Worldwide Java Jag: 2008-11-09

Tuesday, November 11, 2008

GRACE PERIOD

We feel wonder, pride and satisfaction at Obama’s victory. Politically, it’s the equivalent of the 60’s desire for change, but done in the traditional manner. Lots of campaigning and money, to get lots of votes -- winning the old fashioned way. We miss the throw-it-up-in-the-air qualities of the Woodstock Nation years, but hey, our guy won in a landslide.

Now that we are older and wiser, the most important characteristic of anyone running for any office is nuts and bolts organizing. Ideologies have a way of disappearing with the variable winds of reality, but basic task and goal-oriented leadership done right gets our vote.
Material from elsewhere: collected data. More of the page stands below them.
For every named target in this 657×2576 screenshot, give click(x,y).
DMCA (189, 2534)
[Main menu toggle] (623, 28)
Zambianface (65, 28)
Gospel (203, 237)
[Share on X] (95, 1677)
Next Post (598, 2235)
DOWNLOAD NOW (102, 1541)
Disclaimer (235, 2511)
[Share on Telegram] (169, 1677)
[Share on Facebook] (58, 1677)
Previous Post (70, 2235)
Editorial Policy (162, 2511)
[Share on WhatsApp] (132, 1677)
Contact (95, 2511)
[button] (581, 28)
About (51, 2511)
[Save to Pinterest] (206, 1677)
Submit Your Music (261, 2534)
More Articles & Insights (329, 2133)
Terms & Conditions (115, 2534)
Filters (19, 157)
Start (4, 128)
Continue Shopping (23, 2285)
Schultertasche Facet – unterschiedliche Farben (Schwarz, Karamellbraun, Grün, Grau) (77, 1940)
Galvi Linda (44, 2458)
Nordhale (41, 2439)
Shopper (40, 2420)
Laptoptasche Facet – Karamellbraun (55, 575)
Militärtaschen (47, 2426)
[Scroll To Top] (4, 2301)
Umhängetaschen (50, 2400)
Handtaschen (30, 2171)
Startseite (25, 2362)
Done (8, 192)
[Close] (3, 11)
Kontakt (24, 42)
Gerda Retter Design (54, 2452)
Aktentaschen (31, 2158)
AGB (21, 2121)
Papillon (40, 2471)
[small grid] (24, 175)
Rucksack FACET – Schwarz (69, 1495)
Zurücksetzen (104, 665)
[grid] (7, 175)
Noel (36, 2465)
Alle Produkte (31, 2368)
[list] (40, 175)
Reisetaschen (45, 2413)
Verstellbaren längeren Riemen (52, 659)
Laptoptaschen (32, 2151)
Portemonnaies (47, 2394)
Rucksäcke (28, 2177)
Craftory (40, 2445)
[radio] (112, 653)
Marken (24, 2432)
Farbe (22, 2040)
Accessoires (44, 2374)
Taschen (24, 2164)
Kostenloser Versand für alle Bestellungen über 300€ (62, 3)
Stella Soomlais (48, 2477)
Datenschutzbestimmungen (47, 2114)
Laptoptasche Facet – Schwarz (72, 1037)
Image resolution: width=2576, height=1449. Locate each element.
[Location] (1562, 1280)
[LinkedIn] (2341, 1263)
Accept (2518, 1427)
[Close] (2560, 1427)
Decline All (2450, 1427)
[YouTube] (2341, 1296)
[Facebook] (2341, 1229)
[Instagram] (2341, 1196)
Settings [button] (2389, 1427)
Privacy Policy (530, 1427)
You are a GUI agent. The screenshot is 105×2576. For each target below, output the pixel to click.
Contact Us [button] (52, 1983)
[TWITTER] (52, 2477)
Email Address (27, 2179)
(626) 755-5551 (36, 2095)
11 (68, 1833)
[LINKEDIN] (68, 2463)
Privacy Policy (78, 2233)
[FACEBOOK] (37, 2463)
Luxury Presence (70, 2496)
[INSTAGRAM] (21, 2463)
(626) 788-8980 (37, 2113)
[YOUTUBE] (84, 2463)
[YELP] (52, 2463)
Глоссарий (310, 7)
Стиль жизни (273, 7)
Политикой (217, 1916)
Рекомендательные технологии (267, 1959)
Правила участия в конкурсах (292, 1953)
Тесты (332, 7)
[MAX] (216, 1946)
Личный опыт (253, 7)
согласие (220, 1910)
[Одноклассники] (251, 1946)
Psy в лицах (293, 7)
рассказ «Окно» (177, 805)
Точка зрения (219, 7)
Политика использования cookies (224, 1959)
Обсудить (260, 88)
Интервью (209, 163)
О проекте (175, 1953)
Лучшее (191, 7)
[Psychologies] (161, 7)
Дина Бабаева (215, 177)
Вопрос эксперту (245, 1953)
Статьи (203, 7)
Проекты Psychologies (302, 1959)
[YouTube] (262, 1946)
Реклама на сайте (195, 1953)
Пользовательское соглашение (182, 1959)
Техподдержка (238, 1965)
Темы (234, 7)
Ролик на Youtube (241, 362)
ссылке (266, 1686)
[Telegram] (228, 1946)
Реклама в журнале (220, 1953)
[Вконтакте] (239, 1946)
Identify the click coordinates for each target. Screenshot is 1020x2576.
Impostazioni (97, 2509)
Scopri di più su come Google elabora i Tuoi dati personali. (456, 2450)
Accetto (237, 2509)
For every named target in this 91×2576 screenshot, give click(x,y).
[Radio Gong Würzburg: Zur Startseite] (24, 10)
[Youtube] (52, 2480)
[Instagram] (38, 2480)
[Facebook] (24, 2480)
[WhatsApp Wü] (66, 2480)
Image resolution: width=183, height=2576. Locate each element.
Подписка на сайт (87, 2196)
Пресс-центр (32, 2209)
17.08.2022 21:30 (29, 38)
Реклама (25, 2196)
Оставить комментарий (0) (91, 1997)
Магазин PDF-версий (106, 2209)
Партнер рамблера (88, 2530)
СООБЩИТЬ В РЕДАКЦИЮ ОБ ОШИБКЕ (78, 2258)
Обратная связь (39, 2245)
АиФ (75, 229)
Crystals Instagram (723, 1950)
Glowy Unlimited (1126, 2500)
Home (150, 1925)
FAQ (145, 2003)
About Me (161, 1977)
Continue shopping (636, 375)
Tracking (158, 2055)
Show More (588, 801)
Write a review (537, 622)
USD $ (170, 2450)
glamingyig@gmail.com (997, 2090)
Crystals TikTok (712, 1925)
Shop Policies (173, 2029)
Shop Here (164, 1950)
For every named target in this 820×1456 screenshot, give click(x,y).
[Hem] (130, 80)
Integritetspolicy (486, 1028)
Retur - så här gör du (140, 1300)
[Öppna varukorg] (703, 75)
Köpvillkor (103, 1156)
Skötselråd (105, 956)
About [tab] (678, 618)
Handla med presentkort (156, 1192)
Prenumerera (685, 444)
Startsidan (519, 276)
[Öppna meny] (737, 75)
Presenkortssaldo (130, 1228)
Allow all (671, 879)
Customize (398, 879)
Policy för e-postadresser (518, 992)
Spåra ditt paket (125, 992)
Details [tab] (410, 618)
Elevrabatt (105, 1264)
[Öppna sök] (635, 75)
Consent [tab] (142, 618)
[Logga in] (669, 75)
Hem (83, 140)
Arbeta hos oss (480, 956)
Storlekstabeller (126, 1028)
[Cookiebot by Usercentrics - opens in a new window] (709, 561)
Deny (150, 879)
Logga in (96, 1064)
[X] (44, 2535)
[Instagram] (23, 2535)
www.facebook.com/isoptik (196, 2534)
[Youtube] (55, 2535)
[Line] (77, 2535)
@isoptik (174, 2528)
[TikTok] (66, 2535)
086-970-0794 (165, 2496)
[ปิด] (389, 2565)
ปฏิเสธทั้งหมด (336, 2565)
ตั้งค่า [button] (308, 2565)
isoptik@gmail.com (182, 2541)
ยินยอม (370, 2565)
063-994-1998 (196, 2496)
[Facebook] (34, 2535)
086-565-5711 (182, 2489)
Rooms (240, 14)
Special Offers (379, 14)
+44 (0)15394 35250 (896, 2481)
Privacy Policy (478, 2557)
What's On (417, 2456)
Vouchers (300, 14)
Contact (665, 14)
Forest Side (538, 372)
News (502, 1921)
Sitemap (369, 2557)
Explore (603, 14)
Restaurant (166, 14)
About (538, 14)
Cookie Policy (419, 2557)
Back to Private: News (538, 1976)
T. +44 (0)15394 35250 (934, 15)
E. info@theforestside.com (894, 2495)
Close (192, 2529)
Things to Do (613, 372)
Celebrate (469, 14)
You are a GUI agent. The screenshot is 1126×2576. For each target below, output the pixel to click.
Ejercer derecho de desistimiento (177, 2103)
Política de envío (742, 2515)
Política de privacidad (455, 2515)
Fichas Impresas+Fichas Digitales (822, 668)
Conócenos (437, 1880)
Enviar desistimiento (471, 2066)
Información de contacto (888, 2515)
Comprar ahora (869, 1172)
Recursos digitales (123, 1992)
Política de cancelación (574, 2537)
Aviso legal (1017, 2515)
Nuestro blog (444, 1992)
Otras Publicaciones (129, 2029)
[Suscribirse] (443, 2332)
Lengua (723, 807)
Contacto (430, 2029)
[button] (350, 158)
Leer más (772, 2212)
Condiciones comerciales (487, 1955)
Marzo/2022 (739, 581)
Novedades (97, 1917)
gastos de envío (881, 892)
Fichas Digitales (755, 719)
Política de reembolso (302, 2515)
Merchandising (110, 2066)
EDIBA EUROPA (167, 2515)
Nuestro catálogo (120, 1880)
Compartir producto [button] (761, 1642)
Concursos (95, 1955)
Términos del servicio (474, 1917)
Java Jag would like to take a minute here to crow about several things. Anyone reading these columns has received a small reward for your time.

First, on April 16, 2007 we went after McCain for his nonsense condemning criticism of the Iraq war. We nailed him and renamed his ‘Straight Talk Express’ the ‘Crooked Talk Local’. There have been scores of riffs on his campaign moniker since, but in both tone and wit we like ours best.

Then, the day after the Iowa primary, in the column dated January 7th, we showcased and highlighted Obama’s revolutionary win. We said it was a game changer. We were proved right. The Obama presidency is a once-in-a-lifetime event.

A few days after Sarah Palin’s nomination speech on September 8th, we excoriated her. Java Jag busted her nasty, intolerant message and compared her candidacy to the ugly insurgency of George Wallace. It took Congressman John Lewis a full month to come to the same realization and state the obvious. We called her hairdo Barbie style and likened her persona to a contestant on American Idol. Subsequently, there were hundreds of entries in the MSM making the same observation. We stated that her strategy and being would alienate many. The electoral map and countless Republican Party political autopsies proved us right again. But enough self-lauding. What’s next?

The first message from Obama comes from his style and natural grace.

It didn’t take but a few days for two disparate but oddly convergent events that should highlight what is unacceptable in Obama’s new world order.

The first was the forced resignation of Belgium’s far right party senator Michael Delacroix who was caught on video singing a Holocaust ditty about a young Jewish girl sent to die in Dachau. The second, another video, was the Israeli soldiers of the Golani Brigade humiliating a Palestinian by making him sing a degrading song. This has got to stop. The Obama Weltanschauung has no place for hate, be it personal or as a policy matter. As a member or a race that was lynched only three generations ago, racial or religious hatred must cast a deeply disturbing stone in his psychic pond.

The dignity with which Obama conducted his campaign, the grace with which he withstood the false, ugly and absurd attacks by his opponent tormentors, was almost Christlike in manner. He constantly refused to lower himself to their name calling level and thus elevated himself in the eyes of the electorate as a statesman. This is beyond Teflon, In Obama it doesn’t appear to be a coating, but a core quality.

There is no more time for, or room in the world for, the singing of Horst Weisel songs from Nazis or Jews. The temperature of rhetoric from the threatening twins Bush and Amedenijad must be lowered from boil to off. There can be no global healing without hate taking a back seat. When we elected a black man president this was the message America now sent to every citizen of the planet. Now it must move from received to implemented.

As the Belgium and Israeli events have shown, easy to do cell phone videos and the Internet can serve as global spotlights. A twenty-nine dollar item can highlight and expose where hate and intolerance dwell and who is behind them. Now with our new president serving as a model, let a grace period start. A period where grace can begin to heal the world’s wounds.